05/13/08       The borrower executed promissory note in favor of the bank in the amount of $193,000 and simultaneously delivered a mortgage against the subject real estate.  The $193,000 was to be used to construct a single-family residence.

04/2008        The borrower hired a contractor to construct the residence, and work began.

07/07/08      The bank recorded its mortgage.

07/14/08       The contractor filed a mechanic’s lien against the subject real estate in the amount of $22,369.

10/21/08        The contractor filed a complaint to foreclose its mechanic’s lien and named the bank.

12/11/08         The bank filed a counterclaim, crossclaim and third-party claim seeking to foreclose its mortgage on the subject real estate.

12/23/08         The bank filed an emergency motion to access the subject real estate and asserted that, pursuant to the terms of its mortgage, the bank had a right to preserve and protect the subject real estate.  The bank alleged that the contractor had stopped construction and had left the property in jeopardy of being destroyed or damaged due to weather.  Subsequently, the bank paid a separate contractor $20,188.91 to install a roof on the subject real estate and protect the structure from the elements.

Preservation expense super priority lien?  The question was whether the bank’s expenditures to protect the subject real estate from damage during the foreclosure case had priority over the mechanic’s lien.  There was no Indiana precedent or any specific statute providing the basis for the “preservation expenses” to be a super priority.  The Court in Neises Construction relied on the general principle that trial courts in Indiana mortgage foreclosure actions have “full discretion to fashion equitable remedies that are complete and fair to all parties involved.” 

Ruling.  Here is how the Court ruled:

It is undisputed, then, that [the bank] paid for the installation of a roof and other protective measures meant to preserve the integrity of the unfinished house, which benefited each of the lienholders.  There is no suggestion that the expenses were unreasonable or that the protective measures were otherwise ill-conceived.  Indeed, [the contractor] never objected to [the bank’s] emergency motion, so it cannot now complain.  Because [the bank], [the contractor] and the other lienholders were engaged in a common enterprise, and each benefited from the protective measures for which [the bank] bore the full expense, the trial court properly exercised its equitable powers to give [the bank] priority for preservation expenses over [the contractor] and the others in its distribution of the proceeds from the sheriff’s sale.

In short, since the bank’s “new money” helped everyone, the lien for the preservation expenses was senior. 

Parity scenario.  The Court noted that, in Indiana, a mortgage for construction of a house has the same priority as a mechanic’s lien where the mortgagee and the mechanic’s lien holder are engaged “in a common enterprise and neither of them is in a position to claim priority.”  Pursuant to Ward v.
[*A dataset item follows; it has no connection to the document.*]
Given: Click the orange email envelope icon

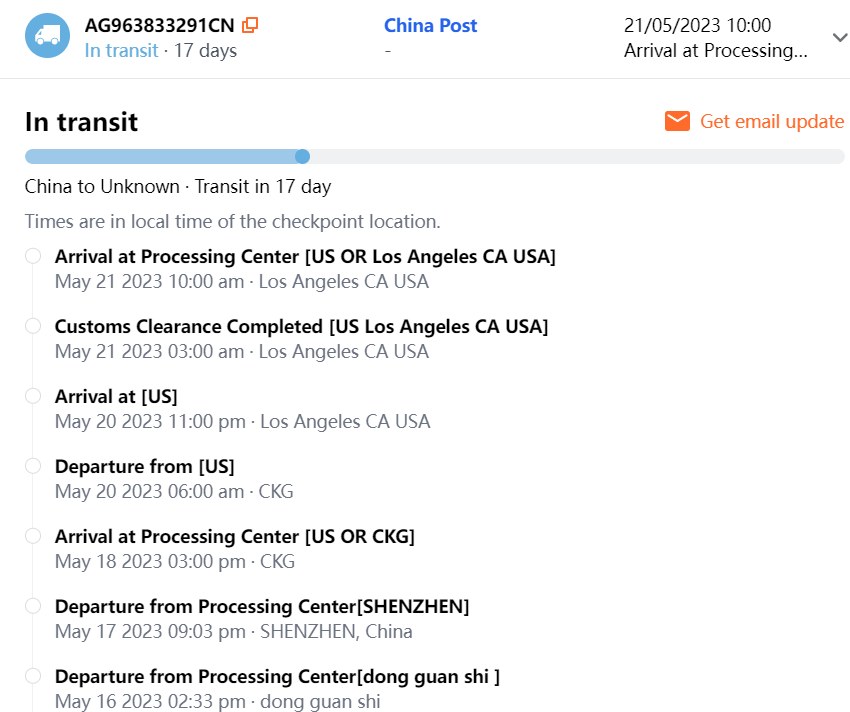Looking at the screenshot, I should pos(677,121).
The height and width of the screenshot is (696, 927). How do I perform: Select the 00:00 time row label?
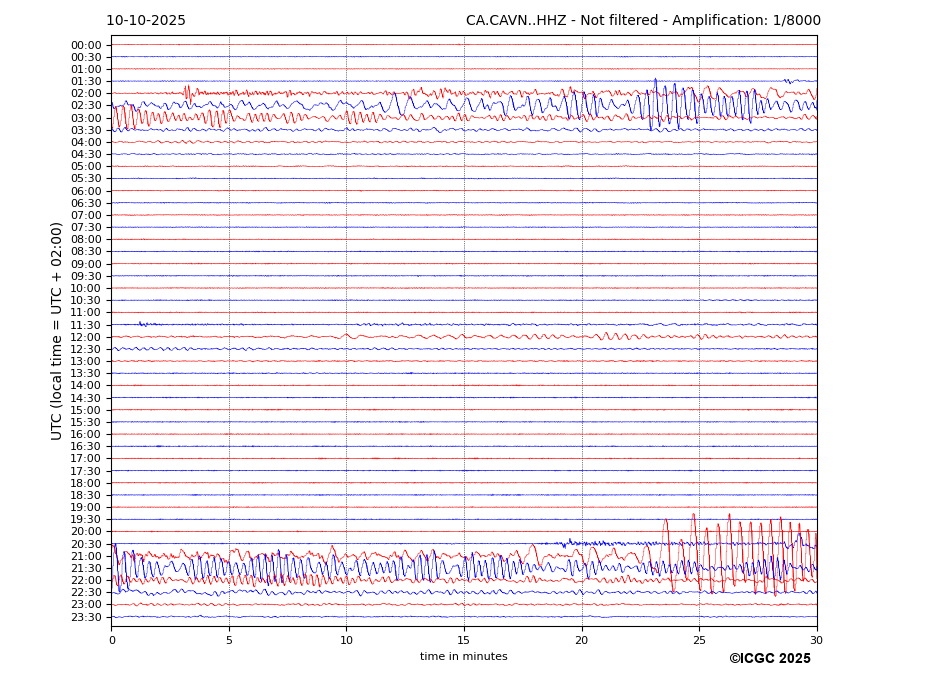(x=86, y=45)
Yarnell, about which I have discussed previously, the bank’s and the contractor’s underlying liens were held in parity, but the bank’s preservation expense advancement maintained a separate and distinct senior status.  The contractor felt that even the new money to winterize the house should fall into the parity calculation, but the Court rejected the argument.  (Had Neises Construction been a commercial project, there would have been no dispute because parity wouldn’t enter the equation.  Pursuant to a separate statutory provision, the lender’s mortgage lien would be senior.  Since Neises Construction involved a residential project, Ward’s parity rule applied and thus created the opening for the contractor to at least fashion an argument.) 
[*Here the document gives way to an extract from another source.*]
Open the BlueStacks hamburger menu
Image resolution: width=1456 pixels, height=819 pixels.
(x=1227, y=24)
In similar situations, and assuming a mortgage provision supports it, lenders involved in failed construction projects in Indiana can be assured that preservation expenses they advance will hold super priority status, generally superior to most all other liens except for delinquent real estate taxes.  Neises Construction also illustrates that a formal receivership isn’t always necessary to preserve and protect the property during foreclosure.